## Exercise instructions
Which lines in the records below mention the word "taskbar"? Copy each one out.

* * * * *

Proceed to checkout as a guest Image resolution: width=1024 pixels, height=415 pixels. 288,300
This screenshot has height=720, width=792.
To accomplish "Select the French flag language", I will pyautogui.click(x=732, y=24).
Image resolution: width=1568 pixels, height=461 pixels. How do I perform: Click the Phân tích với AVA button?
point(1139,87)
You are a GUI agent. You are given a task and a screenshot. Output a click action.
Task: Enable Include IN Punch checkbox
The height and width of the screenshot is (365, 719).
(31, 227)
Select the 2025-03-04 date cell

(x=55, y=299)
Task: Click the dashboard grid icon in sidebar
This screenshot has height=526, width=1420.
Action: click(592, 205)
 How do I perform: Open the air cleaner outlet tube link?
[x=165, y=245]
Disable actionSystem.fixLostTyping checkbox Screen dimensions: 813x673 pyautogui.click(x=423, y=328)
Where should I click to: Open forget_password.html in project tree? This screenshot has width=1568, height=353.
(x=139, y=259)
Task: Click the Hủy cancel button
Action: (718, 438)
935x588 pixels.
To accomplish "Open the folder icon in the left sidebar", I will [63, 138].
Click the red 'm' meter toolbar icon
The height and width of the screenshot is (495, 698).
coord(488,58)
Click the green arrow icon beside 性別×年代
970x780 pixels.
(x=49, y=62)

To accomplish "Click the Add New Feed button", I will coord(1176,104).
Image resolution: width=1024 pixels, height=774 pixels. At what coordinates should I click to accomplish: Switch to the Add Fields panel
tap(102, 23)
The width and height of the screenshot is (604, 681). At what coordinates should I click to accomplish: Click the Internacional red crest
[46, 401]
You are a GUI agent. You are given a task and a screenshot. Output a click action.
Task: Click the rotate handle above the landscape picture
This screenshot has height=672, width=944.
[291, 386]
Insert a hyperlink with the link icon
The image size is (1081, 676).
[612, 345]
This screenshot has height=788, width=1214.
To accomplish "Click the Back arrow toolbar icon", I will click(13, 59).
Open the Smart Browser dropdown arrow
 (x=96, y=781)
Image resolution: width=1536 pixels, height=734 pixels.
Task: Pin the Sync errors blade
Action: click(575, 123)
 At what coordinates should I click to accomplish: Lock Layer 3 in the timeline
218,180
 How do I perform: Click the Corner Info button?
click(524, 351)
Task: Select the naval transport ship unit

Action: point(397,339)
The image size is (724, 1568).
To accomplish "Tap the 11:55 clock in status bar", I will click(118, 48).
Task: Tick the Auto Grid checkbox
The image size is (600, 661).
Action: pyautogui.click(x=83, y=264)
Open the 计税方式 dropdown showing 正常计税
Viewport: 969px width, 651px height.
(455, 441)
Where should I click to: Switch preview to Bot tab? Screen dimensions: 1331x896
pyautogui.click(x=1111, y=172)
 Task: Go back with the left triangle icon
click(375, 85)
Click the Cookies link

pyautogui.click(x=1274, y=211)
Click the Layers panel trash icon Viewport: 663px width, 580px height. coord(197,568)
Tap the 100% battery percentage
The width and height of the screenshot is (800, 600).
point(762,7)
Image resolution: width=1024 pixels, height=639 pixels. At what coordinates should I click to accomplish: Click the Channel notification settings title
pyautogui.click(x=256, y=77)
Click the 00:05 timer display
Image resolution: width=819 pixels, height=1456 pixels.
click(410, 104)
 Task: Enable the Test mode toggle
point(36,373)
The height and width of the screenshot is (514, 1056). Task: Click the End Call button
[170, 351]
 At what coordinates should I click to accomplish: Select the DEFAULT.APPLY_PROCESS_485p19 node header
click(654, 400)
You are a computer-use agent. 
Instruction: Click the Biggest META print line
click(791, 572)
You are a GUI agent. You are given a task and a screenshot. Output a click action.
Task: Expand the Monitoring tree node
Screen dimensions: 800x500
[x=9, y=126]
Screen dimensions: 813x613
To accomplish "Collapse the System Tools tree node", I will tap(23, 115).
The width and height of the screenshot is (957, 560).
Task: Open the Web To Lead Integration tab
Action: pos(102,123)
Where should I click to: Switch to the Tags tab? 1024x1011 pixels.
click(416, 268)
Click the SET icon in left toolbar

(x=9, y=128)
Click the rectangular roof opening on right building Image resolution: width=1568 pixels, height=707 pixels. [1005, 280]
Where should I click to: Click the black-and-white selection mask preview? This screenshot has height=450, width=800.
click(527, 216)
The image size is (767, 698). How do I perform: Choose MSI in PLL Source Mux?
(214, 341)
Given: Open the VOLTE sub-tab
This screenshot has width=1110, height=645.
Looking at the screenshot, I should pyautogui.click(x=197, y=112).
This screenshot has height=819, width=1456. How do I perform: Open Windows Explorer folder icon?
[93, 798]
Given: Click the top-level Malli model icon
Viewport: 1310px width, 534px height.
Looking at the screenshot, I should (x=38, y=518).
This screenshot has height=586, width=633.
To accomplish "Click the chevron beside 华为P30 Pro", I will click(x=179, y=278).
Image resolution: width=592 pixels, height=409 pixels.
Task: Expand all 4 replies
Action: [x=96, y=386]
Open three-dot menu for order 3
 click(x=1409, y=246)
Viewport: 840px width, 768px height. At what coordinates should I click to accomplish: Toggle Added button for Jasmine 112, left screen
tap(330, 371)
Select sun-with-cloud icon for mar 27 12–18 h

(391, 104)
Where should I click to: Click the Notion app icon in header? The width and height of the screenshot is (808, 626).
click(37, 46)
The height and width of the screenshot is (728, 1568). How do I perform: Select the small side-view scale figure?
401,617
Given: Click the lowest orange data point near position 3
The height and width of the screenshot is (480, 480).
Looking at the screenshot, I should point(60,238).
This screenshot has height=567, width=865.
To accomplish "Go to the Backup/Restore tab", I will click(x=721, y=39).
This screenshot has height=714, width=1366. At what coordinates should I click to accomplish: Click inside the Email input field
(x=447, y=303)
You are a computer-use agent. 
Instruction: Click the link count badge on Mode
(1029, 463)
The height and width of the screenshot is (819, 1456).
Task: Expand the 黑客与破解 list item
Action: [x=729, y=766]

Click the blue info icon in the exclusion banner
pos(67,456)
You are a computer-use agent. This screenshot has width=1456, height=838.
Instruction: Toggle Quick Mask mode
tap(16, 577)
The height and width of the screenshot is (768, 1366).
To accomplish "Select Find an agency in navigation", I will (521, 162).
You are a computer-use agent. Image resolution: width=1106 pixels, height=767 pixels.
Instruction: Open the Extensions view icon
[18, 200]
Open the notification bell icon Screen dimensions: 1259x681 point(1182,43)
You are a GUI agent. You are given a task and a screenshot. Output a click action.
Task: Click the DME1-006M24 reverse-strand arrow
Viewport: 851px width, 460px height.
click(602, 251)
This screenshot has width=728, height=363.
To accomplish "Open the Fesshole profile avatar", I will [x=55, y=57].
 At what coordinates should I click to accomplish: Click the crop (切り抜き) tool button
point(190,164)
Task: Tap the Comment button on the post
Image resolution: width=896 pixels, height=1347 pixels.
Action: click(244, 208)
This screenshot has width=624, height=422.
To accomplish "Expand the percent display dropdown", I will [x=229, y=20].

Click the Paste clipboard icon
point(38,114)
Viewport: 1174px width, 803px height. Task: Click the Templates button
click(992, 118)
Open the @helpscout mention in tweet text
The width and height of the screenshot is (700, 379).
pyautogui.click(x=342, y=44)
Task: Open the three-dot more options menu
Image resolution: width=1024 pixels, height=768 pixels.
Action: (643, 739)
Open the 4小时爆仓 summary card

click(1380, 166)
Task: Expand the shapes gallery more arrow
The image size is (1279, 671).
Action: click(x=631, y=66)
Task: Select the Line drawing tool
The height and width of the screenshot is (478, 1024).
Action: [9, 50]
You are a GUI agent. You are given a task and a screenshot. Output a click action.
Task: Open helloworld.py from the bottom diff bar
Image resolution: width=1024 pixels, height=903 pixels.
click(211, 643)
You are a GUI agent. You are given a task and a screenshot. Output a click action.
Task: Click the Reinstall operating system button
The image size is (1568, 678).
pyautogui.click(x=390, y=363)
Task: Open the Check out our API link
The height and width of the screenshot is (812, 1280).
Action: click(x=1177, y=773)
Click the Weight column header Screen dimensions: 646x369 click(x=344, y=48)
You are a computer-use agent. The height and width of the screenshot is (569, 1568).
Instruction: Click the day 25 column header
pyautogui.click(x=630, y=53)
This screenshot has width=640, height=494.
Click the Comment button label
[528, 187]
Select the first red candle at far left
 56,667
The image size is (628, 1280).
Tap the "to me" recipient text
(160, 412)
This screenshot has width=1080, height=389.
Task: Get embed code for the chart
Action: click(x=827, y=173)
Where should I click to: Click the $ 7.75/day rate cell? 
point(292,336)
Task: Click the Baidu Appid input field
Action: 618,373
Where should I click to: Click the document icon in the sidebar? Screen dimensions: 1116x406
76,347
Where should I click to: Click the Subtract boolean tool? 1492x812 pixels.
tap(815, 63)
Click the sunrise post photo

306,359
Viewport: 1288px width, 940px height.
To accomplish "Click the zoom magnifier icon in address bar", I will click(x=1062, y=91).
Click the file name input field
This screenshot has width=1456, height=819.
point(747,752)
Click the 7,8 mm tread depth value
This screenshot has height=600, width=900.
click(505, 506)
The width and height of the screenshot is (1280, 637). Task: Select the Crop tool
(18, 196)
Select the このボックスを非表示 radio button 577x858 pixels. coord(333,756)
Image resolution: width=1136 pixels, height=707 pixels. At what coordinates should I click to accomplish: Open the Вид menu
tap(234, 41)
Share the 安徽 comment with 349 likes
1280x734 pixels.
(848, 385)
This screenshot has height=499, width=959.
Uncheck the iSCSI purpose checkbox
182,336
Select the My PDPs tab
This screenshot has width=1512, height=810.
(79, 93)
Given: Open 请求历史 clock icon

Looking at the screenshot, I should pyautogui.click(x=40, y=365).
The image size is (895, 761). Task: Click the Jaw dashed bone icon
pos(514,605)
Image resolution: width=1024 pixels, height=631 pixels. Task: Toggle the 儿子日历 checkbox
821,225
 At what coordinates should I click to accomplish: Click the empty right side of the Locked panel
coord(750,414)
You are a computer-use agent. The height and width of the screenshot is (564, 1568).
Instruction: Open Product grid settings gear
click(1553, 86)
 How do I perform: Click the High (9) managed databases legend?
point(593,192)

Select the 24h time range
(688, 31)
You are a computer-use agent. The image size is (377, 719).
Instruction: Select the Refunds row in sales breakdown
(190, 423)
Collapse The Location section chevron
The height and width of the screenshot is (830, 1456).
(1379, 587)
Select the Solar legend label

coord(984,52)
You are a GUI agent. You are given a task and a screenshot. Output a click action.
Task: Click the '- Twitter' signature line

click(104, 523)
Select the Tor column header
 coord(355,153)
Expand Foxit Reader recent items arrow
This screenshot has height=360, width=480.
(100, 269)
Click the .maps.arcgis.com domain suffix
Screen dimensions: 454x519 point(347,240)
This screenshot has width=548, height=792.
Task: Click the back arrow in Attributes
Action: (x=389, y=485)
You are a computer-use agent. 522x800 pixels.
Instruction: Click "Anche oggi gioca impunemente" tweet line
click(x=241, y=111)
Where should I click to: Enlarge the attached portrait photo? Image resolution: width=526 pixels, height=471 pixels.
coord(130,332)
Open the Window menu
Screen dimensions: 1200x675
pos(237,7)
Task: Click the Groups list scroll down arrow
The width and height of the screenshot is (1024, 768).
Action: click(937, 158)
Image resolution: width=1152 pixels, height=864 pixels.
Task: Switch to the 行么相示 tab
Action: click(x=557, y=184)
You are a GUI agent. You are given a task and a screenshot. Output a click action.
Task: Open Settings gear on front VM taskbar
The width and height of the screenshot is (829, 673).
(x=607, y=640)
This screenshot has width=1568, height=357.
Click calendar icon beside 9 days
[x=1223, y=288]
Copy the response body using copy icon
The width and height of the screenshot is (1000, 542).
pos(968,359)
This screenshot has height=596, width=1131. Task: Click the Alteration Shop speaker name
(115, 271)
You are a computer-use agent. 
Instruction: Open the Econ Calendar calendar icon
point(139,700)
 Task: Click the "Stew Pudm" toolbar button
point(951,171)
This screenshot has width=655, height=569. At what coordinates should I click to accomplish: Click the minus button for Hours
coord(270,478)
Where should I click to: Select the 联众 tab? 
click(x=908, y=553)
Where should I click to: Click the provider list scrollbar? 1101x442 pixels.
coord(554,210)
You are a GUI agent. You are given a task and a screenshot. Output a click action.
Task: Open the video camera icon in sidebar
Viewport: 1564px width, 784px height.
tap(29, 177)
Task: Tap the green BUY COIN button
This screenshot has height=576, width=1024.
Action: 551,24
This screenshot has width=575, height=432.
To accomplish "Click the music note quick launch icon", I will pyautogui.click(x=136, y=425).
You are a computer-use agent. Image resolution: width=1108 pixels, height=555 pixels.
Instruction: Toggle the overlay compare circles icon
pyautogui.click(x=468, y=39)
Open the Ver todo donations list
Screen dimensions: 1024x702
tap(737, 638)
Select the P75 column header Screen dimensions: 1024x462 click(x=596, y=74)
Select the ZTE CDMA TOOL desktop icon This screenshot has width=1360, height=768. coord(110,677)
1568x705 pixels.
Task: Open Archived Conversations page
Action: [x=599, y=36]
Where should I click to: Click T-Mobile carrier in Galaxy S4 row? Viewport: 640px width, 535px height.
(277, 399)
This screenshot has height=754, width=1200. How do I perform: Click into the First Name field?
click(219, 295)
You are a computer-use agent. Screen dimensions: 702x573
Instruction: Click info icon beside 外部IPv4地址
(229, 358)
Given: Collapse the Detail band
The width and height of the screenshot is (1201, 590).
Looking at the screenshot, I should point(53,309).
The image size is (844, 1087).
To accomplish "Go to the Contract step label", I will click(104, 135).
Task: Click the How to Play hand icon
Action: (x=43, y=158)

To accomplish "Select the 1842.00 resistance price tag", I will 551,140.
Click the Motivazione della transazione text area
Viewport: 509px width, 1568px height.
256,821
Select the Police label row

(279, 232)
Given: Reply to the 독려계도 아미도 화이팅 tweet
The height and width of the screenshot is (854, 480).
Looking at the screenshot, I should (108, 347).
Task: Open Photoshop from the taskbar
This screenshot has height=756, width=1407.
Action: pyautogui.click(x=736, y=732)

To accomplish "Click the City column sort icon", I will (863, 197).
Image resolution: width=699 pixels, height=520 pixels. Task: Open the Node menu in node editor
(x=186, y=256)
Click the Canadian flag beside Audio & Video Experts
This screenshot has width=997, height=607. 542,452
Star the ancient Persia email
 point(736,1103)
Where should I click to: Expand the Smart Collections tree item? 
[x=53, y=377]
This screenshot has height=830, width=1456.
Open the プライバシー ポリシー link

* * * * *

## Task answer
Task: Open Settings gear on front VM taskbar
Task: Open Photoshop from the taskbar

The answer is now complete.